Nine low-income families in Baltimore row houses agreed to let researchers till the sewage sludge into their yards and plant new grass. In exchange, they were given food coupons as well as the free lawns as part of a study published in 2005 and funded by the Housing and Urban Development Department.

… There is no evidence there was ever any medical follow-up.

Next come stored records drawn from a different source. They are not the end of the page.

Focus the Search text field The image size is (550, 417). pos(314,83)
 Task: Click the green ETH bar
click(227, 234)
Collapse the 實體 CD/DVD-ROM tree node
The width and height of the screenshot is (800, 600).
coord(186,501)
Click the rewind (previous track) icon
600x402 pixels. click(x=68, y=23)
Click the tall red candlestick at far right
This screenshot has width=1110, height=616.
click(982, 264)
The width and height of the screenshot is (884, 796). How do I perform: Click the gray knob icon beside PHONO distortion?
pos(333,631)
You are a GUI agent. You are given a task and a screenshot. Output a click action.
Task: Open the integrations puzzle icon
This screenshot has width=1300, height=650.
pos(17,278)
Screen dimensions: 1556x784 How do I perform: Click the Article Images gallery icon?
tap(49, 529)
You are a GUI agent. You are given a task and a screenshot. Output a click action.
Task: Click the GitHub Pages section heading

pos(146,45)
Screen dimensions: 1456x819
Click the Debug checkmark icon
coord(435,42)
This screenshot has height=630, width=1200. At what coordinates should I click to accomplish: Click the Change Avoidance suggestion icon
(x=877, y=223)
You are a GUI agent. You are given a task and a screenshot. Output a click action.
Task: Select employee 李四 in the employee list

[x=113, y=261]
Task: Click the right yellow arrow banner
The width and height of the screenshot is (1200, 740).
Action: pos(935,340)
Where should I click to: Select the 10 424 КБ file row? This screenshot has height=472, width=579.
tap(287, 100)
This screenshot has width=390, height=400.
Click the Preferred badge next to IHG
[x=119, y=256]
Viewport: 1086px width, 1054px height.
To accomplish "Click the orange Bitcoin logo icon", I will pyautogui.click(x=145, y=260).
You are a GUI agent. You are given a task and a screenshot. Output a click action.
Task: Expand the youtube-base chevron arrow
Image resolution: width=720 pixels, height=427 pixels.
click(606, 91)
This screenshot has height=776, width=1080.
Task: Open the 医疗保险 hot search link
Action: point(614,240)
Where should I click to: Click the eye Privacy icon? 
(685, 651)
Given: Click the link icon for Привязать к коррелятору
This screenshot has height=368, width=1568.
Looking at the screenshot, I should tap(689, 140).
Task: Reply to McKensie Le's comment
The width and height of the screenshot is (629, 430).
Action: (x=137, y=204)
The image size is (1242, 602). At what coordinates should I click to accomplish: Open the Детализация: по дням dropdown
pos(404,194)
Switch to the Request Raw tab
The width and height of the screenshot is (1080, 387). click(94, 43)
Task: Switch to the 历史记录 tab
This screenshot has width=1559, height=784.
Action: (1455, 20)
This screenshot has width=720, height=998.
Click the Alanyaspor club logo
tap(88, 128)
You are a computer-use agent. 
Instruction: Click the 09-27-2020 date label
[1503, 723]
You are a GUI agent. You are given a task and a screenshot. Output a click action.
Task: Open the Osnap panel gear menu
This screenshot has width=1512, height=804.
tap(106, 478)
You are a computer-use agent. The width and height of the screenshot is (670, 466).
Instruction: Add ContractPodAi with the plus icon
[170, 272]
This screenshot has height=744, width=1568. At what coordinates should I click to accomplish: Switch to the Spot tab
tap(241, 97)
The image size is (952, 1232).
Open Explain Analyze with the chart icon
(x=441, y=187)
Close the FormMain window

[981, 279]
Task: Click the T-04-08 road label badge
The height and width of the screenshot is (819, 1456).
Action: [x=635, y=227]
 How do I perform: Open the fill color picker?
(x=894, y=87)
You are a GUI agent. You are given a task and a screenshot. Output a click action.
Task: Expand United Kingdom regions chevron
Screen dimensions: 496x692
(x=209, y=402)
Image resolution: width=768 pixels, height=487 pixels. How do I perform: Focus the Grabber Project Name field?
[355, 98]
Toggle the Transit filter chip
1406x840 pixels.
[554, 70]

… Another study investigating whether sludge might inhibit the “bioavailability” of lead — the rate it enters the bloodstream and circulates to organs and tissues — was conducted on a vacant lot in East St. Louis next to an elementary school, all of whose 300 students were black and almost entirely from low-income families.

In a newsletter, the EPA-funded Community Environmental Resource Program assured local residents it was all safe.

“Though the lot will be closed off to the public, if people — particularly children — get some of the lead-contaminated dirt in their mouths, the lead will just pass through their bodies and not be absorbed,” the newsletter said. “Without this iron-phosphorus mix, lead poisoning would occur.”

Soil chemist Murray McBride, director of the Cornell Waste Management Institute, said he doesn’t doubt that sludge can bind lead in soil.

But when eaten, “it’s not at all clear that the sludge binding the lead will be preserved in the acidity of the stomach,” he said. “Actually thinking about a child ingesting this, there’s a very good chance that it’s not safe.”

I suppose it’s important to keep in mind the big picture here, remembering all the lives this research might save in the future due to all we’re learning about syphilis lead poisoning.